-- Data records start --

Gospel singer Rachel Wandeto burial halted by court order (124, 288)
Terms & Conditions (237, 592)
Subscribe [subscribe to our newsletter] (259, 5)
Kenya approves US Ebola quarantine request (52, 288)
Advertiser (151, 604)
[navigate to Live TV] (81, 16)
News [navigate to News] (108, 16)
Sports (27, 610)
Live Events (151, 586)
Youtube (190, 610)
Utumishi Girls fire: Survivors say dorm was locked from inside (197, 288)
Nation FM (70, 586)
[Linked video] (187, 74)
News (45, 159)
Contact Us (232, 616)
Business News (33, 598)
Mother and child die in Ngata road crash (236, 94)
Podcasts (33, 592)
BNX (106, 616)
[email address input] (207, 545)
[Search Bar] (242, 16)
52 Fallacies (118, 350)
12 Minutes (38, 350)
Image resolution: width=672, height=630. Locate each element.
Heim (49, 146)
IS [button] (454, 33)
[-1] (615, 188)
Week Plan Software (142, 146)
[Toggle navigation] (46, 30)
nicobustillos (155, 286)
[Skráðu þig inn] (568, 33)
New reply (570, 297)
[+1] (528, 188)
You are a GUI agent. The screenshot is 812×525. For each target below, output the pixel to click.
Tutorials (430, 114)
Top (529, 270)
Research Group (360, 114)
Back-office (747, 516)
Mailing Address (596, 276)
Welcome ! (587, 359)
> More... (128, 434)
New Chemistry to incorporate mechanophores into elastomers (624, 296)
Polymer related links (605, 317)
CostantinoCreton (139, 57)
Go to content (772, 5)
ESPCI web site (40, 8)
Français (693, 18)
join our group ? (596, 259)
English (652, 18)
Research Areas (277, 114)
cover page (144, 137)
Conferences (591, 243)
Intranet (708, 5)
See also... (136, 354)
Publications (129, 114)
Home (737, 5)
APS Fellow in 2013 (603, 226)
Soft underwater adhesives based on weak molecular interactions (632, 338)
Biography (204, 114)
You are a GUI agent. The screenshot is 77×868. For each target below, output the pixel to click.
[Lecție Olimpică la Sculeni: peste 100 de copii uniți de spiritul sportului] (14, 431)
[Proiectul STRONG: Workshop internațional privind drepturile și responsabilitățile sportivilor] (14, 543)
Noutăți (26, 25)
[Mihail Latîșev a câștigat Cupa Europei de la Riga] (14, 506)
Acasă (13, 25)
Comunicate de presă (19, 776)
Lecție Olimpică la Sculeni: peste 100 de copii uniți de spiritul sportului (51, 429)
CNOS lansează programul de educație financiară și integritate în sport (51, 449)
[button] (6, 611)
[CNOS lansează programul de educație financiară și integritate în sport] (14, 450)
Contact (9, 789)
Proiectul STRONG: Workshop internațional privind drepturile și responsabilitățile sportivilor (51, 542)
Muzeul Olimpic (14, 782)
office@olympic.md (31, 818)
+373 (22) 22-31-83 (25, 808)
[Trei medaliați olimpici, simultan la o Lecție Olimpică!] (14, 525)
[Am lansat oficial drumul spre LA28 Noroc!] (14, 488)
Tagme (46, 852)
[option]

-- Data records end --

**Objective:**
Can you recast all of the lines above as a JSON list of strings, with one string for each line and any blank lines left out?

**The reply:**
[
  "Gospel singer Rachel Wandeto burial halted by court order (124, 288)",
  "Terms & Conditions (237, 592)",
  "Subscribe [subscribe to our newsletter] (259, 5)",
  "Kenya approves US Ebola quarantine request (52, 288)",
  "Advertiser (151, 604)",
  "[navigate to Live TV] (81, 16)",
  "News [navigate to News] (108, 16)",
  "Sports (27, 610)",
  "Live Events (151, 586)",
  "Youtube (190, 610)",
  "Utumishi Girls fire: Survivors say dorm was locked from inside (197, 288)",
  "Nation FM (70, 586)",
  "[Linked video] (187, 74)",
  "News (45, 159)",
  "Contact Us (232, 616)",
  "Business News (33, 598)",
  "Mother and child die in Ngata road crash (236, 94)",
  "Podcasts (33, 592)",
  "BNX (106, 616)",
  "[email address input] (207, 545)",
  "[Search Bar] (242, 16)",
  "52 Fallacies (118, 350)",
  "12 Minutes (38, 350)",
  "Image resolution: width=672, height=630. Locate each element.",
  "Heim (49, 146)",
  "IS [button] (454, 33)",
  "[-1] (615, 188)",
  "Week Plan Software (142, 146)",
  "[Toggle navigation] (46, 30)",
  "nicobustillos (155, 286)",
  "[Skráðu þig inn] (568, 33)",
  "New reply (570, 297)",
  "[+1] (528, 188)",
  "You are a GUI agent. The screenshot is 812×525. For each target below, output the pixel to click.",
  "Tutorials (430, 114)",
  "Top (529, 270)",
  "Research Group (360, 114)",
  "Back-office (747, 516)",
  "Mailing Address (596, 276)",
  "Welcome ! (587, 359)",
  "> More... (128, 434)",
  "New Chemistry to incorporate mechanophores into elastomers (624, 296)",
  "Polymer related links (605, 317)",
  "CostantinoCreton (139, 57)",
  "Go to content (772, 5)",
  "ESPCI web site (40, 8)",
  "Français (693, 18)",
  "join our group ? (596, 259)",
  "English (652, 18)",
  "Research Areas (277, 114)",
  "cover page (144, 137)",
  "Conferences (591, 243)",
  "Intranet (708, 5)",
  "See also... (136, 354)",
  "Publications (129, 114)",
  "Home (737, 5)",
  "APS Fellow in 2013 (603, 226)",
  "Soft underwater adhesives based on weak molecular interactions (632, 338)",
  "Biography (204, 114)",
  "You are a GUI agent. The screenshot is 77×868. For each target below, output the pixel to click.",
  "[Lecție Olimpică la Sculeni: peste 100 de copii uniți de spiritul sportului] (14, 431)",
  "[Proiectul STRONG: Workshop internațional privind drepturile și responsabilitățile sportivilor] (14, 543)",
  "Noutăți (26, 25)",
  "[Mihail Latîșev a câștigat Cupa Europei de la Riga] (14, 506)",
  "Acasă (13, 25)",
  "Comunicate de presă (19, 776)",
  "Lecție Olimpică la Sculeni: peste 100 de copii uniți de spiritul sportului (51, 429)",
  "CNOS lansează programul de educație financiară și integritate în sport (51, 449)",
  "[button] (6, 611)",
  "[CNOS lansează programul de educație financiară și integritate în sport] (14, 450)",
  "Contact (9, 789)",
  "Proiectul STRONG: Workshop internațional privind drepturile și responsabilitățile sportivilor (51, 542)",
  "Muzeul Olimpic (14, 782)",
  "office@olympic.md (31, 818)",
  "+373 (22) 22-31-83 (25, 808)",
  "[Trei medaliați olimpici, simultan la o Lecție Olimpică!] (14, 525)",
  "[Am lansat oficial drumul spre LA28 Noroc!] (14, 488)",
  "Tagme (46, 852)",
  "[option]"
]